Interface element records
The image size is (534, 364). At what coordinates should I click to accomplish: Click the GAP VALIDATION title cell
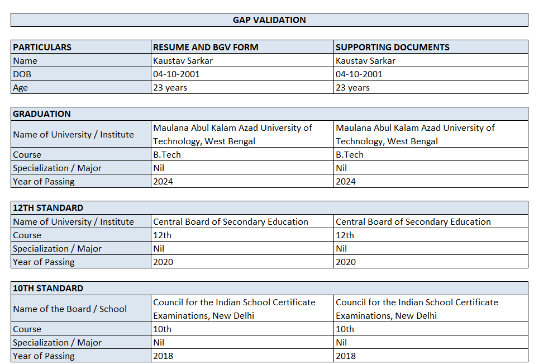point(269,20)
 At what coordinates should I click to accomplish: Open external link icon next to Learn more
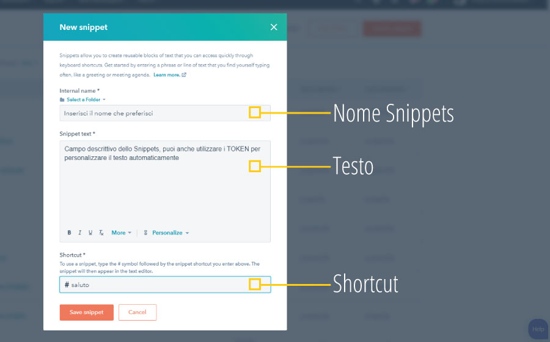(x=184, y=75)
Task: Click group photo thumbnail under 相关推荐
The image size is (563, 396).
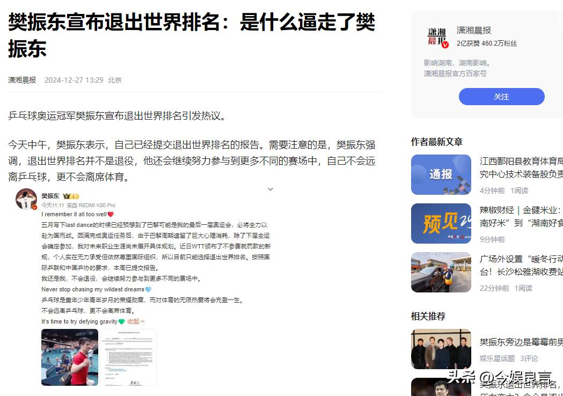Action: tap(441, 349)
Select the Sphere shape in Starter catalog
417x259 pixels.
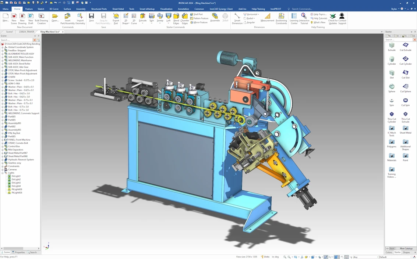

**WRITTEN TASK**
Reproduce word for word the part of the rows that opens with the line containing "Task: Click group photo thumbnail under 相关推荐" and runs through the end of the rows. Leave the pictures out of your answer.

**EXERCISE OUTPUT**
Task: Click group photo thumbnail under 相关推荐
The image size is (563, 396).
Action: tap(441, 349)
Select the Sphere shape in Starter catalog
417x259 pixels.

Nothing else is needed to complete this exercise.